Infosys stock price growth under MurthyInfosys innovated time and again to ensure the respect of its clients. From 1992 itself, the company decided that rather than looking for short term gains, it has to build an institution for the long run. They invested in building state of the art physical infrastructure, attracting the right talent, embracing the latest trends in transparency and accountability (finance) and continuously enhancing productivity and quality standards. The sales team also innovated on ways to improve client satisfaction and deliver value. One of the most important innovations that Infosys brought in at that time was the global delivery model, and it was conceptualised and implemented by Murthy himself. The model is now immensely valued by clients as it enables Infosys to deliver its solutions from multiple locations across the globe and also enable round the clock implementation. Even today, Infosys earns around 98% of revenues from repeat customers.

In rough times and smooth, Murthy mostly remained his calm and humble self. He has believed in taking advice from all team members before taking any decision. But he also believes that when it comes to taking the final call, the leader has to trust himself. Today, it seems hard to believe, but when Infosys launched its IPO in 1993, the issue, which was launched at an offer price of Rs.95/share (it opened trading at Rs.145/share), was actually undersubscribed (how we wish we had a functional time machine!). The saving grace was Morgan Stanley, which acquired 13% stake in Infosys at that price. For posterity sake, the Infosys share closed at Rs.3557.85 on March 31, 2002, the month when Murthy exited operational responsibilities as CEO but continued as Chairman, hence growing by 37.45 times its IPO price. The Infosys share was trading at Rs.2225.40 on August 19 last year (Murthy stepped down as Chairman on August 20), with multiple splits en route. If you invested Rs.9500 for 100 Infosys shares in 1993, your investment would have been worth Rs.28.48 million (adjusting for the splits), a capital appreciation of 299743.37%! And add the regular dividends to that too.

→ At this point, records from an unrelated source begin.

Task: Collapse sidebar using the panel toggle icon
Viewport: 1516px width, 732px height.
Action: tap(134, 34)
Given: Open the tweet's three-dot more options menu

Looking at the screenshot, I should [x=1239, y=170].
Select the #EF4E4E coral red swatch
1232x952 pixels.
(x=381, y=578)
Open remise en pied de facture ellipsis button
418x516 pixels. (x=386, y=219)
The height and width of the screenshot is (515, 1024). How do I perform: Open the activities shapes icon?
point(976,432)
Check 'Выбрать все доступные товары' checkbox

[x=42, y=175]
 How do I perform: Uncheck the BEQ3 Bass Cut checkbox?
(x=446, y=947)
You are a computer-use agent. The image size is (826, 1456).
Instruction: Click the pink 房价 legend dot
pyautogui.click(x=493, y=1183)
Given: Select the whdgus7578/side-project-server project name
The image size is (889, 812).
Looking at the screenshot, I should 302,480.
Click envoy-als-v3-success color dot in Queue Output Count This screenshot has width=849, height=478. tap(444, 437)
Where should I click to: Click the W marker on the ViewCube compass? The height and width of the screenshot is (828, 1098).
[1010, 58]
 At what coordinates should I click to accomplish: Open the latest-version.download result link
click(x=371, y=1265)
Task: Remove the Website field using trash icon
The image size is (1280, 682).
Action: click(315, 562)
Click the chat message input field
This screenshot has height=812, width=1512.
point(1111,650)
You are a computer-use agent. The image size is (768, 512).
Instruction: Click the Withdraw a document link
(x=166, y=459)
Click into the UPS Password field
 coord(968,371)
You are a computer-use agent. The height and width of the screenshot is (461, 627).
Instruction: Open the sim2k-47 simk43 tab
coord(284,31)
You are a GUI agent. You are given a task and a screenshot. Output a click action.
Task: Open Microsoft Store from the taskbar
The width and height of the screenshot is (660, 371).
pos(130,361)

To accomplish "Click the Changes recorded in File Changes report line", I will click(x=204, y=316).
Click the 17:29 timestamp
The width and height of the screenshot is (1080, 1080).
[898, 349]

One is reminded of the famous quote from Mahatma Gandhi, “My life is my message.” The success of a cult entrepreneur is driven by his passion and zeal for a vision, a passion that transcends short term blips, analyst forecasts, quarterly shocks, economic malaise, et al. For Murthy, his personal ‘larger than life’ vision (apart from the Infosys’ vision) was linked to eradication of poverty. Unlike the anti-capitalist mindset that prevailed in the 1980s, Murthy was convinced that entrepreneurship and capitalism are the ways to take India ahead. He calls Infosys his experiment in entrepreneurship. Even when he moved on from Infosys, he decided to devote his energies to fostering entrepreneurship in India, which led to the formation of his VC firm Catamaran Ventures.

Murthy not only set new standards in wealth creation, but also in terms of wealth distribution. The company distributed 27% of its equity among employees after its IPO, which was valued at Rs.5 trillion. Narayana Murthy has slowly and steadily given a huge portion of his wealth to charity through the Infosys Foundation led by his wife, and has believed in giving up equity as well over time. As on December 31, 2011, the entire shareholding of the Murthy family in Infosys was just around 4.37%. Perhaps the greatest learning that Narayana Murthy would like all entrepreneurs to take up is that the power of wealth creation is secondary only to the power of giving it away. And yes, his life has been a true epitome of this message.